WHAT IS EXPECTED:
Pull every line with "toolbar" from the data.

-- -- --

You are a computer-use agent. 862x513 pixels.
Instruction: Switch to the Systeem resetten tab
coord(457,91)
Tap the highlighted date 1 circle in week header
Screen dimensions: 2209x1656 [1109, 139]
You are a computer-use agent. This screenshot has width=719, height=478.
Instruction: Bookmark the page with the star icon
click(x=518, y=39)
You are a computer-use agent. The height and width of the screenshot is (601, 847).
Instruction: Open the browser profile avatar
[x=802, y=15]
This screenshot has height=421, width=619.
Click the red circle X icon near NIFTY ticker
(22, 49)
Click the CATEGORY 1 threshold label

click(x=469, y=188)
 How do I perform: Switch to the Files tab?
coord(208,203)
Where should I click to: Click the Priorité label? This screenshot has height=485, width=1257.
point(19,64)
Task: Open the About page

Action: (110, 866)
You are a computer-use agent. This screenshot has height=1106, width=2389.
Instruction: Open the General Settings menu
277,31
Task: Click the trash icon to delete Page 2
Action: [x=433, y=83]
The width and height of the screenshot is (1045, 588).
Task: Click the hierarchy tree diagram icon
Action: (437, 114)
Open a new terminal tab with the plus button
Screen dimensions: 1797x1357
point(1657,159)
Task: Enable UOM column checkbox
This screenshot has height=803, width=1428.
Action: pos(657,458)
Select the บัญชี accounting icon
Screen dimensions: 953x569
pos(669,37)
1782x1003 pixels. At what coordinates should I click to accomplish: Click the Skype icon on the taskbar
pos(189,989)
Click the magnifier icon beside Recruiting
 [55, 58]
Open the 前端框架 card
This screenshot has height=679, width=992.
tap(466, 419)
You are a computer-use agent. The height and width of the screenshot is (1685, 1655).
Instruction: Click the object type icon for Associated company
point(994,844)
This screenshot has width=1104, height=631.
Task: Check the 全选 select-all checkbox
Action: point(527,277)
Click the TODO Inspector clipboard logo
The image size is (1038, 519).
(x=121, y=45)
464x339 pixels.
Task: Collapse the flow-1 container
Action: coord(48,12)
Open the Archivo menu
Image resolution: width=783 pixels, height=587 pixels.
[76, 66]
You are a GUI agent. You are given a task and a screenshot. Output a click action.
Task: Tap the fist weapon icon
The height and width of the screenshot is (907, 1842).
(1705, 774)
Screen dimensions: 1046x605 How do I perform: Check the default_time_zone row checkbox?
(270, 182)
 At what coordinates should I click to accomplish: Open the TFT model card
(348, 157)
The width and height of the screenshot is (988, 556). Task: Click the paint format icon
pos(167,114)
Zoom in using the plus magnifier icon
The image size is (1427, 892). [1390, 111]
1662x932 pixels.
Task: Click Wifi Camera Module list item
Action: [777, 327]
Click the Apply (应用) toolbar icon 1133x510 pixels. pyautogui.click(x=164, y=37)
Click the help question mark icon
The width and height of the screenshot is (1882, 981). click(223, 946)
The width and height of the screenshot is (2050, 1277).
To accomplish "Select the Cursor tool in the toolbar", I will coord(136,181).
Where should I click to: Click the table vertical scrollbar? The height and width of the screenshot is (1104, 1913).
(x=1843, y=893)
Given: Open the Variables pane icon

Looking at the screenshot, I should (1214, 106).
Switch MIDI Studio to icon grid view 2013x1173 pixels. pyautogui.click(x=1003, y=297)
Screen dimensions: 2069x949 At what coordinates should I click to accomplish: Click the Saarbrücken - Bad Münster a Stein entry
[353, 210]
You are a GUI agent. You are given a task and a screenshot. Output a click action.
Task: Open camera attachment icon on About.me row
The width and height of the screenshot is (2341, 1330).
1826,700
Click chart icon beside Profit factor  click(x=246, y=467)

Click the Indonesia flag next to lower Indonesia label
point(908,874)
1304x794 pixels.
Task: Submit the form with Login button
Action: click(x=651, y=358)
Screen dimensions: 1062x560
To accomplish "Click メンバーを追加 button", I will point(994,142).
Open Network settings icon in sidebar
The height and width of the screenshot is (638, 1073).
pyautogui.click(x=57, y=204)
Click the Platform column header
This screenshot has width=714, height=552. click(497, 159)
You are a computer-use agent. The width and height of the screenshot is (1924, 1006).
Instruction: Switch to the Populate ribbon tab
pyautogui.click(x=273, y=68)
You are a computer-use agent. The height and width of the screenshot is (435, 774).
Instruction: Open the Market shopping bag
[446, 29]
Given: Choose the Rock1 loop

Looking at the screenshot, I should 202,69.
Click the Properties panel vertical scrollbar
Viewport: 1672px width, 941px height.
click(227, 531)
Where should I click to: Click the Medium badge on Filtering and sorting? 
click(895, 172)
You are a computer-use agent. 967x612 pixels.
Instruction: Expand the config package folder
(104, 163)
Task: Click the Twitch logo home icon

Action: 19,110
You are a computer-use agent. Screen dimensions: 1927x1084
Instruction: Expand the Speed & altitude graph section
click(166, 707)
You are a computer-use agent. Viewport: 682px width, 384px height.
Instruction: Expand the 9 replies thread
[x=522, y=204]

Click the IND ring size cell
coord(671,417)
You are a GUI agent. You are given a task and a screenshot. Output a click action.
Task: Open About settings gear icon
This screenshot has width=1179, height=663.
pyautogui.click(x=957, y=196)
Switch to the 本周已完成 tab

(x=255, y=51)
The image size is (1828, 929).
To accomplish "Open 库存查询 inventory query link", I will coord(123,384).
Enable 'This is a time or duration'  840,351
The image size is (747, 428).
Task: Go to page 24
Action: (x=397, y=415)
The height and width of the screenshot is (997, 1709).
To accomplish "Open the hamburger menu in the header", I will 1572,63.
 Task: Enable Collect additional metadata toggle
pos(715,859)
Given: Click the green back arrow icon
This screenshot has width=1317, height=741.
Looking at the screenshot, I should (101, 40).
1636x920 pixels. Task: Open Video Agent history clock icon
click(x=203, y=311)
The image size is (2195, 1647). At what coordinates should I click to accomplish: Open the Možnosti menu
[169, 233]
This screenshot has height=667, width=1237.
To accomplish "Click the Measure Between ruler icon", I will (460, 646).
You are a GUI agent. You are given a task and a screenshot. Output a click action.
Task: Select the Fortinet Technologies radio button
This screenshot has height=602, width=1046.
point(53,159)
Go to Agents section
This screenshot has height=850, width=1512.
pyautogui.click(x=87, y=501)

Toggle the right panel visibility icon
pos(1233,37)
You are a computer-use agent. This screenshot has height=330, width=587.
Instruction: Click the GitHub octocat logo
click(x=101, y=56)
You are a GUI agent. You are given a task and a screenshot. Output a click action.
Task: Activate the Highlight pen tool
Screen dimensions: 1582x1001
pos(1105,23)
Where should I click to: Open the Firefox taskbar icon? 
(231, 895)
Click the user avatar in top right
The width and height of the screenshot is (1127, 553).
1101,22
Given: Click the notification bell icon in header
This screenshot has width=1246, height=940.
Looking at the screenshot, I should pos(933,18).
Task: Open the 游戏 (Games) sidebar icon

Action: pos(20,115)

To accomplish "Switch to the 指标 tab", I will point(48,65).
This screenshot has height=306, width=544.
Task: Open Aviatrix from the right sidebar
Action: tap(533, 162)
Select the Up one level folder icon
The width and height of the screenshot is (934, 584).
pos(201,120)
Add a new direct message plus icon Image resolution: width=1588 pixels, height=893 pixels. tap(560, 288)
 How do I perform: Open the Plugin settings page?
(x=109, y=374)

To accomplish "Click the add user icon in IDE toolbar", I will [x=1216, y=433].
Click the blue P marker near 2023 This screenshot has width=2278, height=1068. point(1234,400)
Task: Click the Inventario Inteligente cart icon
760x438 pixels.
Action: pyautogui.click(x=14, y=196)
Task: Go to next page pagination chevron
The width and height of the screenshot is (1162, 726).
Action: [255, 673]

-- -- --

WRITTEN REPLY:
Click the Apply (应用) toolbar icon 1133x510 pixels. pyautogui.click(x=164, y=37)
To accomplish "Select the Cursor tool in the toolbar", I will coord(136,181).
To accomplish "Click the add user icon in IDE toolbar", I will [x=1216, y=433].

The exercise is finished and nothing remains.